I never had a Windows Phone, but I messed around with a friends, and I have to say, I never understood why they dropped their plans, it was ahead of it’s time and would have been a literal game-changer in the PC-use-space. I actually had really high hopes for the whole program at the time and was quite disappointed that they bailed on their plans and stopped developing the Windows Phone entirely, and by extension, their plans for Continuum. To this day that’s still my dream phone, one that’s essentially also a desktop computer in disguise.
JasonDJ@lemmy.zip 18 hours ago
Samsung toyed with this idea with DexDock and there is support directly on some modern phones with most USB-C docks.

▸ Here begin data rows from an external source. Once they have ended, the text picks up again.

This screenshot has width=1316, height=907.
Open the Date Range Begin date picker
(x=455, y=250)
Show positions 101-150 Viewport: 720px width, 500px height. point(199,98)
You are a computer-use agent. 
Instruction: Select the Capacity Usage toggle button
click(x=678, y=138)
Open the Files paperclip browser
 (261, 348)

I just tried this out on my Pixel 8 Pro…“Enable Desktop experience features” in Developer Options, reboot, plugged in Dell dock…got an android “desktop” on two monitors. They were mirrors of each other, but they were separate from the display of the phone, and they were in the monitors native res. Keyboard and mouse worked. Ethernet off the dock worked, too. It didn’t use the USB webcam I had plugged into the dock.

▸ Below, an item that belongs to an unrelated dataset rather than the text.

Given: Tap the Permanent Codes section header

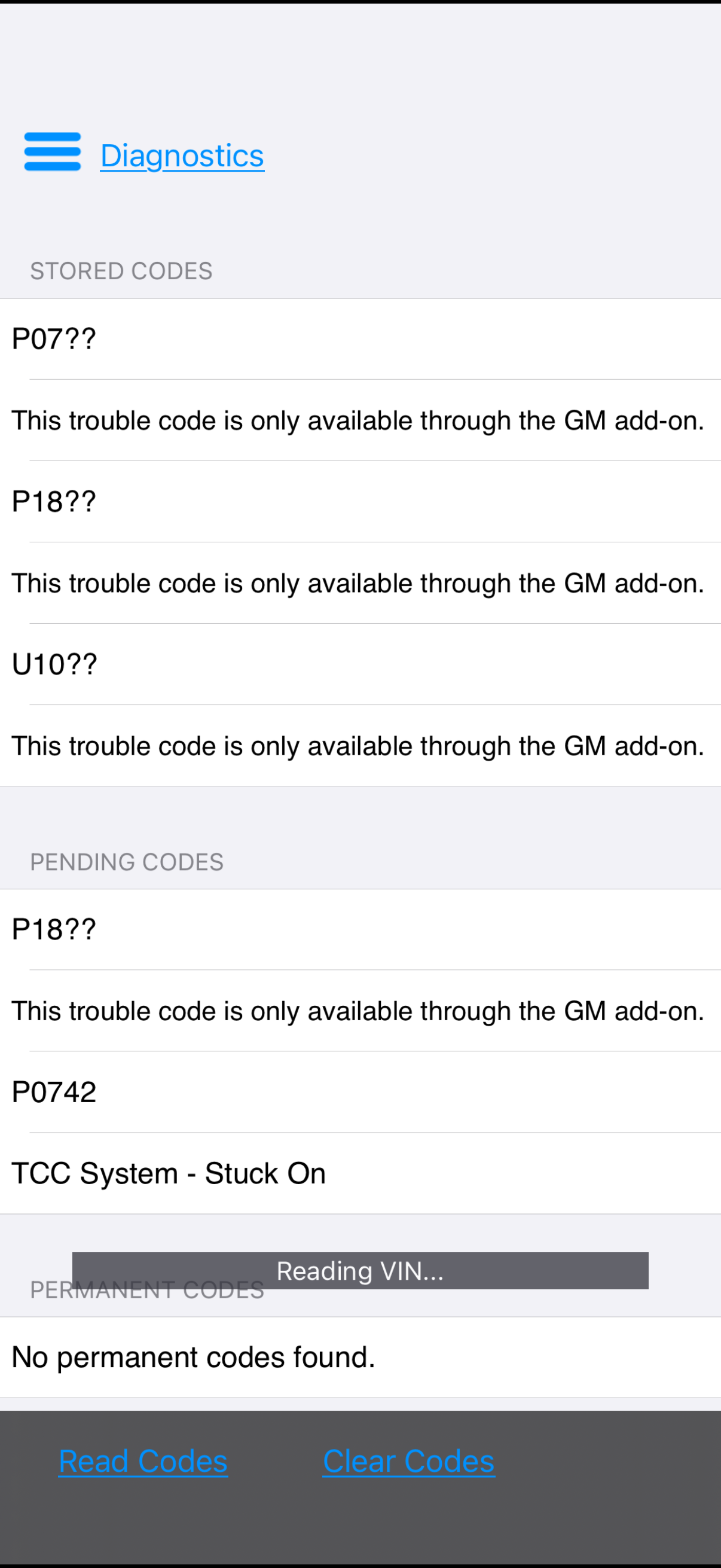Looking at the screenshot, I should click(147, 1290).
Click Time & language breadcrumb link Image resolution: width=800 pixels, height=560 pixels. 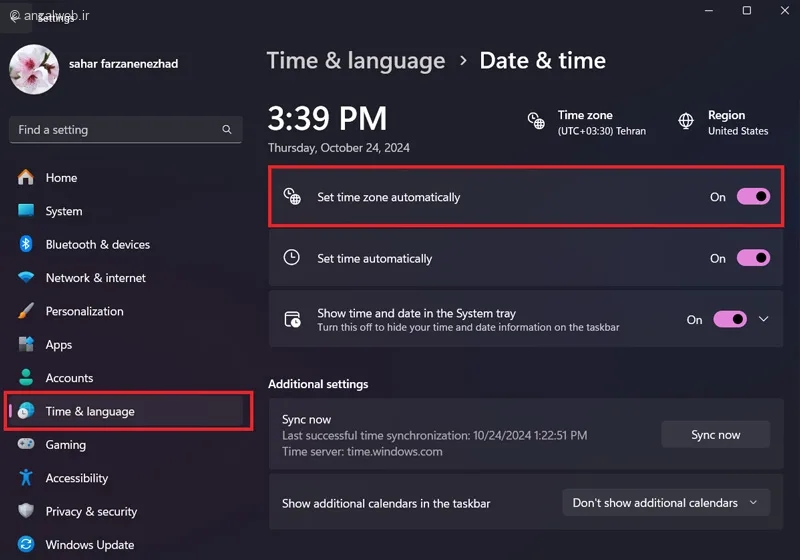tap(355, 60)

The UI could use some polish. Android doesn’t really have great mouse support or really any keyboard shortcuts, and the apps themselves are built for a handheld, touchscreen experience.
For example…Firefox for android…pages would default to mobile view, text scaling would be way high (can’t pinch-zoom to make it smaller) and well-known shortcuts like Ctrl+MouseWheel, Ctrl+L, Ctrl±, etc wouldn’t work.
It could be great.
I would personally love for my “desktop experience” to be a low-power, silent, cool-running system (especially nowadays, with Moonlight and Steam streaming and various “cloud gaming” services getting to be pretty damn decent if your network can handle it…and being docked means not needing wifi).
I would love to have my laptop experience be nothing more than a dock with integrated keyboard/touchpad/screen.
I would love for these to be the same system.
But it’s not there yet.
SnotFlickerman@lemmy.blahaj.zone 17 hours ago
Oh yeah, it’s unfortunate how far behind Android is on this when Microsoft basically had it ready to go nearly 10 years ago and then dropped it because they were losing money on their phone department and not capturing any market share.
I honestly think Android isn’t cut out for it to begin with, because it was always a mobile-first OS.
They had a pretty okay thing going with ChromeOS and now they’re killing it in favor of moving Android to their PC line… which I personally think is the wrong move, but hey, I’m not that smart so what the fuck do I know.